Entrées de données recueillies

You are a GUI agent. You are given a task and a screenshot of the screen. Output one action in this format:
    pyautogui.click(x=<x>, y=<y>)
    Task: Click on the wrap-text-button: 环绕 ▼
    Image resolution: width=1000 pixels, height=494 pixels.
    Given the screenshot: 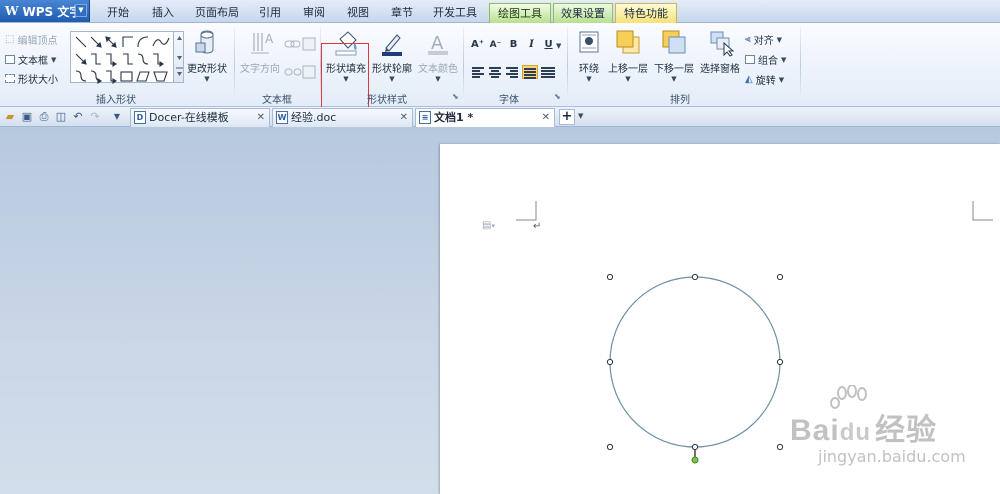 What is the action you would take?
    pyautogui.click(x=589, y=56)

• _Objectif de la tâche_: Présentez sous forme de liste numérotée, s'il vous plaît, les lignes situées entre le début et la ligne contenant « Image resolution: width=1000 », celle-ci incluse, sans les lignes vides.

• _Tâche accomplie_:
1. You are a GUI agent. You are given a task and a screenshot of the screen. Output one action in this format:
2.     pyautogui.click(x=<x>, y=<y>)
3.     Task: Click on the wrap-text-button: 环绕 ▼
4.     Image resolution: width=1000 pixels, height=494 pixels.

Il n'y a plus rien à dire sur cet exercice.